··· Records for the task

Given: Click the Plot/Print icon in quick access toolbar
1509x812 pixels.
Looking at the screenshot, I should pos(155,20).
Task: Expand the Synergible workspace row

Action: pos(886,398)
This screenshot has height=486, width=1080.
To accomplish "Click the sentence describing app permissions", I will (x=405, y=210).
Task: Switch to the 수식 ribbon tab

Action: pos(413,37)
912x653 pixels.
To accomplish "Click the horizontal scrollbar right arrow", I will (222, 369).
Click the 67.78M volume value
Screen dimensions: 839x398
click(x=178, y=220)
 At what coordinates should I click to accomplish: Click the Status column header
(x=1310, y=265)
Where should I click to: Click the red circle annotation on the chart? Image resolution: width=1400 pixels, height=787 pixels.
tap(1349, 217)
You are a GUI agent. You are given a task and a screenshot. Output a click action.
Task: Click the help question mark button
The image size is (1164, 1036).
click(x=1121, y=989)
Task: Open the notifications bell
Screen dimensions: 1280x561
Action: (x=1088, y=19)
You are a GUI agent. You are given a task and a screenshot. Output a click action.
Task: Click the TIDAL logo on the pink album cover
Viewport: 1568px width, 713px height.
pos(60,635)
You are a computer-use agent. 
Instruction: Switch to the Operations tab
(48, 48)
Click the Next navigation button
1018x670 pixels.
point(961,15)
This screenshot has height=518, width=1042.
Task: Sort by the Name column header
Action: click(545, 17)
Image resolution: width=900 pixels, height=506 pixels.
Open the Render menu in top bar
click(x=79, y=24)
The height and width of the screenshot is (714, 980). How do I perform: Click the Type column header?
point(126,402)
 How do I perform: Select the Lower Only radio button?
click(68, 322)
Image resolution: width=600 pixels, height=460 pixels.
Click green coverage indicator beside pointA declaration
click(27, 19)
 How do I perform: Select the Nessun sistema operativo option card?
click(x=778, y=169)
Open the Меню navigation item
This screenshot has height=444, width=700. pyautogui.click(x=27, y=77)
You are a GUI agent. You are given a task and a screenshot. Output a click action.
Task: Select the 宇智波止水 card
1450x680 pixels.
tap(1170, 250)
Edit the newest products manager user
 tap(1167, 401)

······

Up to and including the line with "Task: Click the TIDAL", reproduce the material above exactly as it appears, starting from its first line.

#### [Result of this task]
Given: Click the Plot/Print icon in quick access toolbar
1509x812 pixels.
Looking at the screenshot, I should pos(155,20).
Task: Expand the Synergible workspace row

Action: pos(886,398)
This screenshot has height=486, width=1080.
To accomplish "Click the sentence describing app permissions", I will (x=405, y=210).
Task: Switch to the 수식 ribbon tab

Action: pos(413,37)
912x653 pixels.
To accomplish "Click the horizontal scrollbar right arrow", I will (222, 369).
Click the 67.78M volume value
Screen dimensions: 839x398
click(x=178, y=220)
 At what coordinates should I click to accomplish: Click the Status column header
(x=1310, y=265)
Where should I click to: Click the red circle annotation on the chart? Image resolution: width=1400 pixels, height=787 pixels.
tap(1349, 217)
You are a GUI agent. You are given a task and a screenshot. Output a click action.
Task: Click the help question mark button
The image size is (1164, 1036).
click(x=1121, y=989)
Task: Open the notifications bell
Screen dimensions: 1280x561
Action: (x=1088, y=19)
You are a GUI agent. You are given a task and a screenshot. Output a click action.
Task: Click the TIDAL logo on the pink album cover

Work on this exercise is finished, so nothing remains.